This shows Honda formula one engines being machined at the Mugen factory in Japan. It features a trio of Makino CNC Machining Centres linked by a common palette loader which were producing Formula 1 engines and cylinder heads. The title of the painting – expensive tools – comes from a reference in the original magazine article.
This painting is visually exciting but it is also a conceptual photorealist work of art. Bert Ernie has chosen to use the CNC machine as a metaphor for the process of painting photorealism. Accuracy being the key to verisimilitude is represented by a metaphor in a painting of a machine that is accurate down to 1/1000th of a millimetre! The technique of photorealism only works when the painter reproduces every little detail down to the nth degree at the same time is mindful of recreating the abstract qualities of every form that comprises the source image.
This particular painting marks the first appearance of CNC machines in the oeuvre of photorealist painter Bert Ernie. With these paintings he has created a stunning work of ‘conceptual photorealism’ that merges the art of an important idea with a beautiful depiction of ‘the surface of things’. For some people this term ‘conceptual photorealism’ is better expressed with the tag of hyperrealism.
Inspired by the work of Charles Sheeler the painting is a continuation of the depiction of industrial objects by realist painters. Particularly influential is the painting ‘Suspended power’. The similarities are that both images depict large industrial machinery which is juxtaposed with (relatively minor in scale) human beings. The metaphors are obvious – sometimes mankind’s industrial creations dwarf the creators both in physical scale and importance (when taken in context of the bigger picture)
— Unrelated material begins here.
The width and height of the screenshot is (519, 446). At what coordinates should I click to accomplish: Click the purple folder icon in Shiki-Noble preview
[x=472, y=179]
Expensive tools is an important work to the artist. It marks the first really serious attempt at painting a serious photorealistic theme – one which has often been completely ignored by art critics – that of realist painting techniques. The probability is that those critics feel that technical skills are largely irrelevant. They are wrong. An artist should always work on his technical abilities; they should also make paintings about those abilities.